If the theory holds up, scientists have been overlooking a potentially very powerful influence on the biology of creatures around Chernobyl: that any health impacts they are suffering may have little to do with the doses they’re exposed to in their own lifetime, but result from what their ancestors experienced.

This, Mothersill believes, “could reconcile the people that find very dangerous effects and the people who find no effects.”

Added to that is the complication that animals in the zone have probably moved around since 1986, or even come in from outside the zone. The zone, in other words, might be a disorderly hodgepodge of individuals whose ancestors may or may not have been exposed to a given level of radiation, making it difficult to parse out any radiation-related trends.

In another twist, some animal and plant populations might be faring well today because they’ve adapted to the radiation. European tree frogs around Chernobyl are much darker than frogs found outside the area, according to unpublished research by Germán Pereda of the University of Oviedo in Spain and his colleagues. He hypothesizes that since the accident, they have evolved to produce more melanin in their skin to protect themselves from radiation.

Mousseau says he has seen no convincing evidence that animals in the region have adapted to higher radiation levels.

In the same vein, scientists have observed that certain cells of bank voles produce heightened levels of antioxidants, which could help to protect against radiation-induced toxicity. And researchers in Ukraine and the UK have spotted signs that some birch pollen and evening primrose seeds have become better at repairing DNA damage since the late 1980s.

But to truly grasp how life responds to nuclear disasters, scientists will need to dig deeper.

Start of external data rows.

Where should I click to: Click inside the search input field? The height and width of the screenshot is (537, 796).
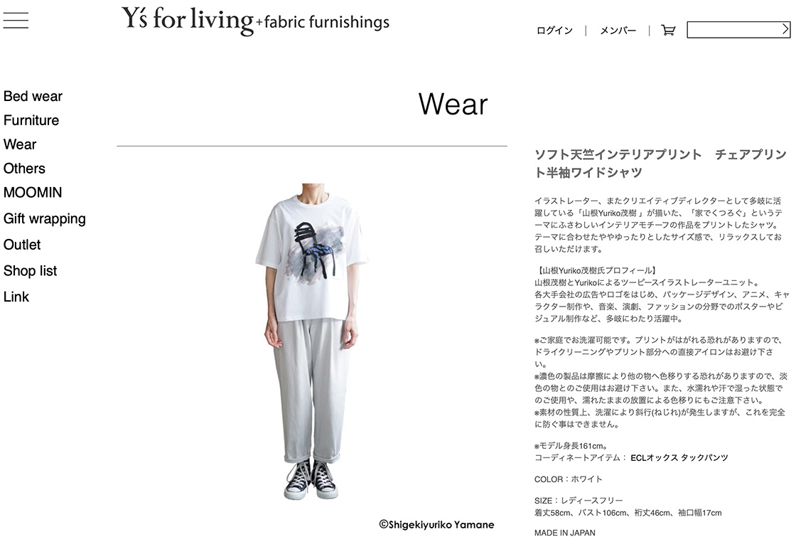pyautogui.click(x=733, y=30)
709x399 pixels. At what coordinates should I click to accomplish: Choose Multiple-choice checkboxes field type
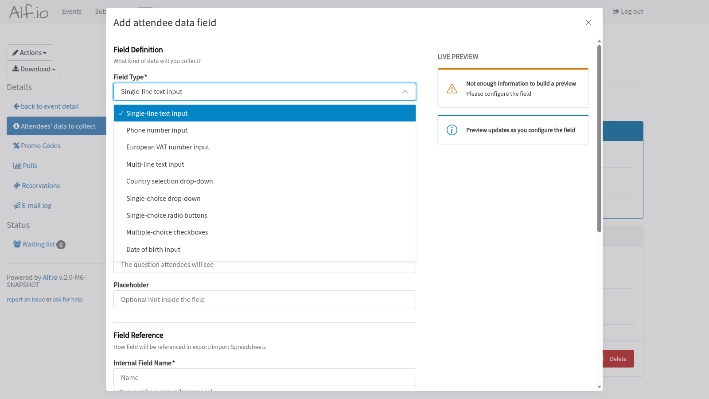pyautogui.click(x=167, y=232)
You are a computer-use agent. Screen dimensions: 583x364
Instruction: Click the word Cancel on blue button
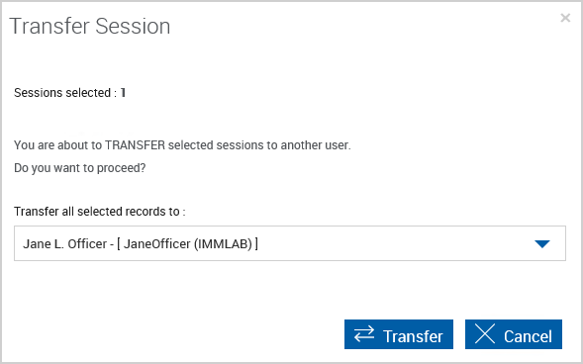click(528, 336)
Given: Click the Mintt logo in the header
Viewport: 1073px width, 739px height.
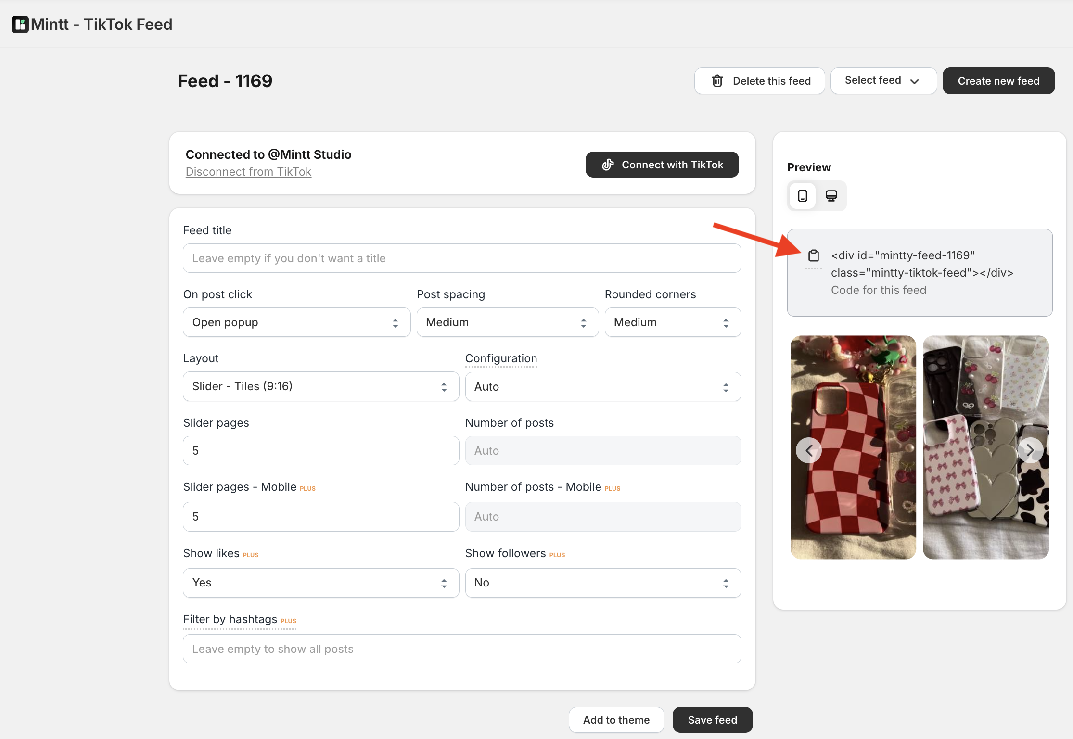Looking at the screenshot, I should (20, 24).
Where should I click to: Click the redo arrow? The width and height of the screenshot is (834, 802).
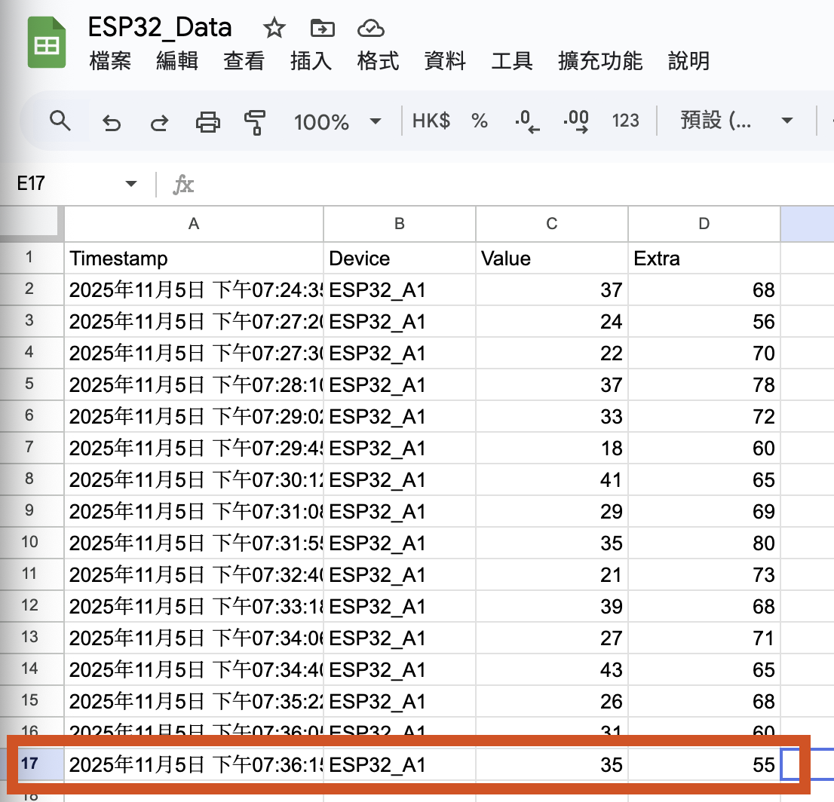point(159,122)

Most of the studies to date have relied on correlations between radiation levels and wildlife health.

Instead, researchers should be designing experiments that can more definitively ascertain that radiation is indeed causing the observed effects, says evolutionary biologist Anton Lavrinienko of the University of Jyväskylä in Finland, who collaborated with Mousseau on the vole studies.

“We need to stop generating studies which are scratching the surface,” he says. “This is something that we’re trying to change.”

Until then, blissfully ignorant of the fiery debate around them, wildlife in the Chernobyl exclusion zone will continue to do what they do best: burrowing, hunting, flying and mating in their secluded, radioactive sliver of the Earth. Radioecologists will follow this experiment for decades, and — hopefully — they’ll eventually agree on the results.